3. Sub-sampled MD of real beams

After simulating the conditions of the window size, the number of pixels, and algorithm for data-efficient and time-efficient calculation, sub-sampled MD was applied to real beams.

The experimental setup for the measurement of 3-mode and 6-mode beams is shown in Fig. 7. A 1064-nm polarization-maintaining laser diode was used as a light source. The 3-mode fiber had a core diameter of 20 µm and a numerical aperture (NA) of 0.06, while 6-mode fiber had a core diameter of 25 µm and a NA of 0.065. After the beam was collimated by L1, it was coupled into the few-mode fiber (FMF) through L2, and the misalignment between L2 and FMF by a 3-axis stage induced higher-order modes. The residual cladding modes induced additional artifacts in the final beam image.

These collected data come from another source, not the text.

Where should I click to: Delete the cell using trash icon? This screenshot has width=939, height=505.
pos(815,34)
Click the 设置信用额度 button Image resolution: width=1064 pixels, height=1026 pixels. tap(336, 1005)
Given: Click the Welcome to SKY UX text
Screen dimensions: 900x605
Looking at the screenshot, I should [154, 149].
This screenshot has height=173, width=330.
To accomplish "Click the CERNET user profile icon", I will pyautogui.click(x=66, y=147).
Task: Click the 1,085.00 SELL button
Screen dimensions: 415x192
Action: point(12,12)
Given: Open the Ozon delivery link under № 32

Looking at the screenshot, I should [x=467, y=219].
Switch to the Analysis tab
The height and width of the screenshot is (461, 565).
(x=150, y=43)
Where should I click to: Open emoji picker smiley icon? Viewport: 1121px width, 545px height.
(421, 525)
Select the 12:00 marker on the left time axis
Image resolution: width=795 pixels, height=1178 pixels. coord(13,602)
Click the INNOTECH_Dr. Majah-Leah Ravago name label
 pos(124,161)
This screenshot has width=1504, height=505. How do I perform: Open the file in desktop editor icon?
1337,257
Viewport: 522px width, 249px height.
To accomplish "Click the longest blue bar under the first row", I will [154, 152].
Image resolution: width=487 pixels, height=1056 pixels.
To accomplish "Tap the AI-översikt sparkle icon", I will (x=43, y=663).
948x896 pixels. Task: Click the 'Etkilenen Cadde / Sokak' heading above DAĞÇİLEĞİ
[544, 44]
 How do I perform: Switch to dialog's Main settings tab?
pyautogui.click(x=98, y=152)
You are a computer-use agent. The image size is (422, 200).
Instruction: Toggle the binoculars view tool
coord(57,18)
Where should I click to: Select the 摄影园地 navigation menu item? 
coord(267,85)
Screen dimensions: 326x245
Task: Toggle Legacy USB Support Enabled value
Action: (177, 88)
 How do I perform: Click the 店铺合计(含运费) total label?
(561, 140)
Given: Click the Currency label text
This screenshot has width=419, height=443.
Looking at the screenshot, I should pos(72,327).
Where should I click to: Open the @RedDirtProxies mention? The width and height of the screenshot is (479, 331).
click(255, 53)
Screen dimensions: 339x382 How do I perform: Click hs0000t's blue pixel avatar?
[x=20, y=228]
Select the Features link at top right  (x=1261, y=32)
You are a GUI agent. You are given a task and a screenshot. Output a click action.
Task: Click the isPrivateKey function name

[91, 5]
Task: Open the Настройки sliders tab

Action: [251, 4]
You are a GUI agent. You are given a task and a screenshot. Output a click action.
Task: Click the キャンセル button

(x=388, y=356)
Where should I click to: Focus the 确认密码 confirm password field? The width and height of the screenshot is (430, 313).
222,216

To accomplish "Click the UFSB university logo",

Therefore, a high-index gel was used to remove them. The outgoing beam from the FMF was expanded by 20 times using L3 and L4, and the final near field image was captured by a CCD camera. The half-wave plate was used to align the light polarization with the PM fiber axis, and the polarizer was used to measure the output polarization state. Various multimode beams were excited by adjusting the misalignment at the fiber input.

 

Fig. 7. The experimental setup for 3-mode and 6-mode beams measurement. LD: laser diode, PM: polarization-maintaining, SMF: single-mode fiber, L1, 2, 3, 4: Lens, HWP: half-wave plate, FMF: few-mode fiber.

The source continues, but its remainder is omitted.